* _Work instructions_
In the entries that follow, find the word "computer" and report each line it is on.

* _Dataset excerpts_
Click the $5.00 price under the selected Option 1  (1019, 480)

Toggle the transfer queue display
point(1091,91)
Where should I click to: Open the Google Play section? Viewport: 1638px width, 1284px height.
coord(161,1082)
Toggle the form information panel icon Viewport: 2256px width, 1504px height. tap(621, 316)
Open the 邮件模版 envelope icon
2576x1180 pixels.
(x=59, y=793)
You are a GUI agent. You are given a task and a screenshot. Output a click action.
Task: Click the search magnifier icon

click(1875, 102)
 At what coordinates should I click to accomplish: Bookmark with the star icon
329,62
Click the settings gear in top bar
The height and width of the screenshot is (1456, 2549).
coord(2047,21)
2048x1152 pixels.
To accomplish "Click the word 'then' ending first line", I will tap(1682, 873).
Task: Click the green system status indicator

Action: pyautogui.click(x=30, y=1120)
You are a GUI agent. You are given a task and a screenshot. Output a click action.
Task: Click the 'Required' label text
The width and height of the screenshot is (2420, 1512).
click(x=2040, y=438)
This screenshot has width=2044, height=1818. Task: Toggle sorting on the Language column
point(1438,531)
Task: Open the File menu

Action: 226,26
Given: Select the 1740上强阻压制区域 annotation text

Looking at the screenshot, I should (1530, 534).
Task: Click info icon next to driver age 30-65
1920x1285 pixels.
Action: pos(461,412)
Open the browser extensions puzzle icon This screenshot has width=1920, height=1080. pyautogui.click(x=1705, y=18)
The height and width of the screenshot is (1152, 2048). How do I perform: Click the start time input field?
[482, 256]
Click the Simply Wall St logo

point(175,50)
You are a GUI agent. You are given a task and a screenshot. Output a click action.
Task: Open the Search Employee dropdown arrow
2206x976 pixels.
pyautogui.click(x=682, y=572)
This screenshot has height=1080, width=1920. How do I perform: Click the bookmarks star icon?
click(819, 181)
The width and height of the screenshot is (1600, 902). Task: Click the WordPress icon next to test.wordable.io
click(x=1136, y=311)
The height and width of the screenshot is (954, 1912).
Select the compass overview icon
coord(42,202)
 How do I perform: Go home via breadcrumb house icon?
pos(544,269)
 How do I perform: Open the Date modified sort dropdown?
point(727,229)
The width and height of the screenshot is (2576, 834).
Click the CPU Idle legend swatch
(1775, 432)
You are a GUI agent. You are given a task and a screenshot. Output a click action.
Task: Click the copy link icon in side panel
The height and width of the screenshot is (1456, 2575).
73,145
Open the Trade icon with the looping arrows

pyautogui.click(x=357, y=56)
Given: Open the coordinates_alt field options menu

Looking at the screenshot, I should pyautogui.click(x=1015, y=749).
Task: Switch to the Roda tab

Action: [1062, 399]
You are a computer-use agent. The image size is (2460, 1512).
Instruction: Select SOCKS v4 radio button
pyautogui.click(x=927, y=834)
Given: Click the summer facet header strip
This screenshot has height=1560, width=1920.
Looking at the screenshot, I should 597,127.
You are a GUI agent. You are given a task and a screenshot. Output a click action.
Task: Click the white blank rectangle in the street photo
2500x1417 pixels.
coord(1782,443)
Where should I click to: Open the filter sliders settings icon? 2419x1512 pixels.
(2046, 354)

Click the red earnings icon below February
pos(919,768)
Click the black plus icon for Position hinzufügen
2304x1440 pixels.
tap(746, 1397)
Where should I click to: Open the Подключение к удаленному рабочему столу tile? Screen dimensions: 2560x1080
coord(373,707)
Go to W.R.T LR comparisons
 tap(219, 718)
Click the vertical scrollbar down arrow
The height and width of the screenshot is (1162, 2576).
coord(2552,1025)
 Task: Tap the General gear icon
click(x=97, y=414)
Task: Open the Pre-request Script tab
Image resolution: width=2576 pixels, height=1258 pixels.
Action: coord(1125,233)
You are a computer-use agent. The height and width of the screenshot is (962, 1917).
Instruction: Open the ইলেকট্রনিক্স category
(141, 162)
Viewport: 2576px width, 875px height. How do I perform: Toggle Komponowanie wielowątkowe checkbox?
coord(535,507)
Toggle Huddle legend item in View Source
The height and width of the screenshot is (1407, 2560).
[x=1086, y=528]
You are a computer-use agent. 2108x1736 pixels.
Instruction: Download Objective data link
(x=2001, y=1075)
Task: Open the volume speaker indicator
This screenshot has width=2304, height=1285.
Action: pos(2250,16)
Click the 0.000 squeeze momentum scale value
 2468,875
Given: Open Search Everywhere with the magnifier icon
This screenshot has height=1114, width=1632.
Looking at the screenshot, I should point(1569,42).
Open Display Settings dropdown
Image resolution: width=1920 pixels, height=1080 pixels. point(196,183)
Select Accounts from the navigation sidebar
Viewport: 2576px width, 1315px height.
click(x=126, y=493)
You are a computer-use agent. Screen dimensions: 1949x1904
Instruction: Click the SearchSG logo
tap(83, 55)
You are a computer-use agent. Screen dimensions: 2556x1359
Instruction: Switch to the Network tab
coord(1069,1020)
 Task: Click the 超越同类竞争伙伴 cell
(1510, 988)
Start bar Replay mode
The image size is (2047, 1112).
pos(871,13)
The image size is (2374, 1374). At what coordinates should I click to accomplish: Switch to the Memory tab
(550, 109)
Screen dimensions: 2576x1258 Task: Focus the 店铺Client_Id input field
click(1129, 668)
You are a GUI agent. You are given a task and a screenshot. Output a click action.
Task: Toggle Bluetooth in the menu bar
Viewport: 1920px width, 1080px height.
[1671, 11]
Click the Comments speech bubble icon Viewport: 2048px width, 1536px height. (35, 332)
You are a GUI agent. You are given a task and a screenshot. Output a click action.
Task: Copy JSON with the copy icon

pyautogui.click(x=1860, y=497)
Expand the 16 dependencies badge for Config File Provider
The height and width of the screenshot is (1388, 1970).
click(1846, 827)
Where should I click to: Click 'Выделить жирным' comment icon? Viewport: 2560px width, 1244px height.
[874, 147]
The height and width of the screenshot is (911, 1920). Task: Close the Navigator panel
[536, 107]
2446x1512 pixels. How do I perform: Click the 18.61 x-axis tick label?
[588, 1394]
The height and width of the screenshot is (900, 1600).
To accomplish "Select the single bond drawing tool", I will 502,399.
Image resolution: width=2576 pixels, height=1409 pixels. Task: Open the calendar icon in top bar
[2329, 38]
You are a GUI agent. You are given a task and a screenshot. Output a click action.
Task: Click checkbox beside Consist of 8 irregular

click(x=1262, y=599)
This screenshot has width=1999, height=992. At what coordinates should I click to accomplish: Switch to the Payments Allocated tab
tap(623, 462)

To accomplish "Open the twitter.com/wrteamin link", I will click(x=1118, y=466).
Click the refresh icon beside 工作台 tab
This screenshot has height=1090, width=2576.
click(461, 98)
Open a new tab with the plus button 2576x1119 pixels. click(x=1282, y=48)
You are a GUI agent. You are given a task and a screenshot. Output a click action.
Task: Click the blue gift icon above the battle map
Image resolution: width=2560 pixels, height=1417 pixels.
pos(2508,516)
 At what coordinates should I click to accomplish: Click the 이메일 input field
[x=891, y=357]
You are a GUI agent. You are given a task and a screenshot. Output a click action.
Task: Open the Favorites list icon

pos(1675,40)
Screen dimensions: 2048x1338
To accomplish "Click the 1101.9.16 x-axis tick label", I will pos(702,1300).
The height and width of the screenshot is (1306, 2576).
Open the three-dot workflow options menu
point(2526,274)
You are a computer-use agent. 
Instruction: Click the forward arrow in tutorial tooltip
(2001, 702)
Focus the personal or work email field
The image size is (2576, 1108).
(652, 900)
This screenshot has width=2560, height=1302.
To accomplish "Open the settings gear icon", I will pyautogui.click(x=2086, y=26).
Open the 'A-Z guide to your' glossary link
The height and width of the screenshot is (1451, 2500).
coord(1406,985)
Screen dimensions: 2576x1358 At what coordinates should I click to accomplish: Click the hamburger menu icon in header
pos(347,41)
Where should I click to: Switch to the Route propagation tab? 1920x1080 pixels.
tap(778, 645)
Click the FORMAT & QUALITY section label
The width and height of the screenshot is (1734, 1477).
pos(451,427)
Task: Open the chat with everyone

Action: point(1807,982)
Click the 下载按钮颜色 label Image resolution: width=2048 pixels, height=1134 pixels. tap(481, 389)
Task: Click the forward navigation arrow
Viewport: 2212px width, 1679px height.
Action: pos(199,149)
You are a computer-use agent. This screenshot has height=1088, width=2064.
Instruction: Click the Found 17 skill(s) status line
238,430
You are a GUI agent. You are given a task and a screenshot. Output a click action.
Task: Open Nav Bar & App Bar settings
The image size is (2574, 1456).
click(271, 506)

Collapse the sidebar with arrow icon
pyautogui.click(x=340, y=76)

* _Exercise solution_
You are a computer-use agent. The image size is (2460, 1512).
You are a computer-use agent. The height and width of the screenshot is (962, 1917).
You are a computer-use agent. 2108x1736 pixels.
You are a computer-use agent. Screen dimensions: 1949x1904
You are a computer-use agent. Screen dimensions: 2556x1359
You are a computer-use agent. 
You are a computer-use agent. This screenshot has height=1088, width=2064.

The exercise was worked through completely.